Dans cette note, les auteurs reviennent sur les épisodes les plus marquants de ces vingt années de présence des migrants à Calais et comment ils ont marqué les esprits des habitants et du personnel politique. Ils analysent la situation particulière de Calais et le rôle des acteurs présents sur le territoire (réfugiés, responsables politiques locaux et nationaux, associations, forces de l’ordre…). Ils montrent comment la situation a semblé se répéter à Calais pendant une quinzaine d’années pour atteindre en 2015-2016 une intensité inédite, qui a donné le sentiment d’une perte de contrôle par les autorités et d’une véritable submersion.

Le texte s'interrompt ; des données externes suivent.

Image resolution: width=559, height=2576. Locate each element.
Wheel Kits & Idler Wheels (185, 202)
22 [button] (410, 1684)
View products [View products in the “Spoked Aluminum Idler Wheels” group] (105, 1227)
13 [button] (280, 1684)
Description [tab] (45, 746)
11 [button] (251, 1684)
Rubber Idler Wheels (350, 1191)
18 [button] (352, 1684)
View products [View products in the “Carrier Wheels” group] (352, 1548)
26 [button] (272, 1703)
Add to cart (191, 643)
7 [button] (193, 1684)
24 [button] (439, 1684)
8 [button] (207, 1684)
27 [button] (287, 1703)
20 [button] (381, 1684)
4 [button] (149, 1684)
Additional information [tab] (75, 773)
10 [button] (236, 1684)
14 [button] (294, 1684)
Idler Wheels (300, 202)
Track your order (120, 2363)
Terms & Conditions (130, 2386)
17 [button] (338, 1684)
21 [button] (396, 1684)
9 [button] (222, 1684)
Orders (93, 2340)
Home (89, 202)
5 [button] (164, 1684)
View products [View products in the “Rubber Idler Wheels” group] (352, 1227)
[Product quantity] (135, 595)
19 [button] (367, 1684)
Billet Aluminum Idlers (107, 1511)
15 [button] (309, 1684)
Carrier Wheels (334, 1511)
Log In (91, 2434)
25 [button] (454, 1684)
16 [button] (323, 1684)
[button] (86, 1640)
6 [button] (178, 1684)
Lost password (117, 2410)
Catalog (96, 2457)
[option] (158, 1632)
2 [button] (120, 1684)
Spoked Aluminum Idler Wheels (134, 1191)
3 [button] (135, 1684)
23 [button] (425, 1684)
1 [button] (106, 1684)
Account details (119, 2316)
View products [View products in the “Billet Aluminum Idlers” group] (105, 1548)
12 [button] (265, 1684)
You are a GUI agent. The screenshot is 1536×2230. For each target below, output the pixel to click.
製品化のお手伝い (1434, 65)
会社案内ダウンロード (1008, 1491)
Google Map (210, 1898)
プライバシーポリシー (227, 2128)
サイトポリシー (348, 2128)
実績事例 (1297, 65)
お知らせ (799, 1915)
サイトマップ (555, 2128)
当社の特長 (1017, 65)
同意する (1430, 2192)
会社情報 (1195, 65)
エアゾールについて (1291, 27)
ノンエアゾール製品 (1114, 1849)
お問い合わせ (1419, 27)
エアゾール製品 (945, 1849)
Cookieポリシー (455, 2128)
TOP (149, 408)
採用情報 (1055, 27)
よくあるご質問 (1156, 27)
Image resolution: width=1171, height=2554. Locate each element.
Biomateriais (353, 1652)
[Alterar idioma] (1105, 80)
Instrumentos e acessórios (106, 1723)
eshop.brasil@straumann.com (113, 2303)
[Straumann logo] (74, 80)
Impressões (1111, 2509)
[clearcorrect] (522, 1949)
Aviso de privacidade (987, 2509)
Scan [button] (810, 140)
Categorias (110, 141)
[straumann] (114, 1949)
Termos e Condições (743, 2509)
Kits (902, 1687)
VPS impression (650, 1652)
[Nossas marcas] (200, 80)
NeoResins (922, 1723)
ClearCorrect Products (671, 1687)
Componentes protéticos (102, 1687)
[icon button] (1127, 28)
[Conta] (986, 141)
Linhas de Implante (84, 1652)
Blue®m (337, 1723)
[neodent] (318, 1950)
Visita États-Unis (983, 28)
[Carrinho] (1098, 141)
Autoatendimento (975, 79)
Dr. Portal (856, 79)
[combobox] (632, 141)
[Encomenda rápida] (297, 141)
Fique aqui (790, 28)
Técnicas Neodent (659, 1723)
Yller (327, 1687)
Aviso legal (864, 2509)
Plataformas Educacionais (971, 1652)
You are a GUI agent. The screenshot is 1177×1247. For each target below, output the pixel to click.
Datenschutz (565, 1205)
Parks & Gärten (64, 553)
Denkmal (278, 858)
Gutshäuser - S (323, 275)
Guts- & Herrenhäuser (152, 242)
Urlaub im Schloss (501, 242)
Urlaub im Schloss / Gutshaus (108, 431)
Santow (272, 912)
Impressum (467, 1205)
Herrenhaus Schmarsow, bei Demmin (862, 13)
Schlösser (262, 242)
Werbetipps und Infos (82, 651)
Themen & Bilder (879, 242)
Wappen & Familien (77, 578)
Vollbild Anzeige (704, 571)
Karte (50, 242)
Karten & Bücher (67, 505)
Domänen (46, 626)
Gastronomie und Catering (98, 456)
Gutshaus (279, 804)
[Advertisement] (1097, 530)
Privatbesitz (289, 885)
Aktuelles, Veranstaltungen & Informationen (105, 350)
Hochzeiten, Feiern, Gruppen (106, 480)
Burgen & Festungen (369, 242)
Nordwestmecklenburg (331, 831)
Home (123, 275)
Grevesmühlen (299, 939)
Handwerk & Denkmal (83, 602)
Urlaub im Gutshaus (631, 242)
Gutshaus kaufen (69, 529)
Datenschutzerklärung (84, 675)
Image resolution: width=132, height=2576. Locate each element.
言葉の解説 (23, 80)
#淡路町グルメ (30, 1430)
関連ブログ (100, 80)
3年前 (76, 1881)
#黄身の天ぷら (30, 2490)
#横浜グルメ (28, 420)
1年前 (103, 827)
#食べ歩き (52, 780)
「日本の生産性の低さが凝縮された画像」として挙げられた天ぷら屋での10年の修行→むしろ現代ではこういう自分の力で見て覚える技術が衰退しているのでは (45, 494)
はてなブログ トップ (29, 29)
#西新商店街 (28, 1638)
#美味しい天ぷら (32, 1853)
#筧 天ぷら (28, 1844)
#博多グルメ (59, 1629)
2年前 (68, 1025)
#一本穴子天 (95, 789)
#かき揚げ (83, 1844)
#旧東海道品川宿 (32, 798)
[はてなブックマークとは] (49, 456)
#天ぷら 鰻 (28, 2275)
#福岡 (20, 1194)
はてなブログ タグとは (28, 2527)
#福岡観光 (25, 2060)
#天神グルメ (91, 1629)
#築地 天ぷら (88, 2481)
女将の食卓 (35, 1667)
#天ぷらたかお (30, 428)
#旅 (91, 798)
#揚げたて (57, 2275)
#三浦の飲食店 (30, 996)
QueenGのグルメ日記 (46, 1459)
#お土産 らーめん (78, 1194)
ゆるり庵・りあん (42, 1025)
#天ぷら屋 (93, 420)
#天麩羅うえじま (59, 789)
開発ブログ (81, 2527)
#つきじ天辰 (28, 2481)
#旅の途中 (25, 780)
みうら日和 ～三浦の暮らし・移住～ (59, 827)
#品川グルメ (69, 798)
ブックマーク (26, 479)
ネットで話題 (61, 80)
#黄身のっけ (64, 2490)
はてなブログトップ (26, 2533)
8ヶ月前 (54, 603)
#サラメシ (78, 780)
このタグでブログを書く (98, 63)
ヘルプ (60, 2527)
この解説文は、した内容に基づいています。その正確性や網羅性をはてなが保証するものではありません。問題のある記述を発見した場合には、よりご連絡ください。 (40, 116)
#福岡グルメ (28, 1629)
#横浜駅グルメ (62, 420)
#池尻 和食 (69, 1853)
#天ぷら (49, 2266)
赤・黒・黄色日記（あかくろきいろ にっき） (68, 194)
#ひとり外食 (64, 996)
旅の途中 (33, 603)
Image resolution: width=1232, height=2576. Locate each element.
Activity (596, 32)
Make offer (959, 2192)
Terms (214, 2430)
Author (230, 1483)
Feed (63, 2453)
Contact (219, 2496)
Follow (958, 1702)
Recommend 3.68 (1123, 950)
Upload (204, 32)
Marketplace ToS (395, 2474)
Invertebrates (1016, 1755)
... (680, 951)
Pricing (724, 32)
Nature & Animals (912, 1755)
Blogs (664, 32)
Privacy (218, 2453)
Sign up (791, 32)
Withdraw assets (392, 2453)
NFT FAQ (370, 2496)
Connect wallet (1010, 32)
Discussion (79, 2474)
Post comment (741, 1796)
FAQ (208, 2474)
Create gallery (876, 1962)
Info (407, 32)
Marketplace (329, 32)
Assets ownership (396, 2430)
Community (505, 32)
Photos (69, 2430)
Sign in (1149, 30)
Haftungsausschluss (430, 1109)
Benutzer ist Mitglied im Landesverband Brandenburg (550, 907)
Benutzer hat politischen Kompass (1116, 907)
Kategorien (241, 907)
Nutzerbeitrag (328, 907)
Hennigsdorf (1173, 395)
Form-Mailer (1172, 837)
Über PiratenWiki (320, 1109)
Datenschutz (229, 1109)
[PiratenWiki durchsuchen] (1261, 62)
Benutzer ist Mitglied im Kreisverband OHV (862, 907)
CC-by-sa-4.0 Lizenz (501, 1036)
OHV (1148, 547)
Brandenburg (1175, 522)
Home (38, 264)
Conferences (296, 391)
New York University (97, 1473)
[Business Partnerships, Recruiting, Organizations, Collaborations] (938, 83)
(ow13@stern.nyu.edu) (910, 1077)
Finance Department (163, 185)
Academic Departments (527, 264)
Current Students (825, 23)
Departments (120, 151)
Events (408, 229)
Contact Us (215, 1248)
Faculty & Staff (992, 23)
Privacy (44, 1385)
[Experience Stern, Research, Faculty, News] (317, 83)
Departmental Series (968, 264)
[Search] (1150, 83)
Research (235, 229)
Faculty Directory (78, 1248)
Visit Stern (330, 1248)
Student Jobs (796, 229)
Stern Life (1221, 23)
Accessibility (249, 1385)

Diffusées localement et nationalement, ces représentations ont fait de Calais le symbole de la crise migratoire, en même temps qu’elles ont participé du phénomène de rejet des migrants par une partie significative des citoyens français.

Cette note a été écrite par Jérôme Fourquet, directeur du département Opinion et Stratégies d’entreprise de l’Ifop, et Sylvain Manternach, géographe-carthographe, formé à l’Institut français de géopolitique.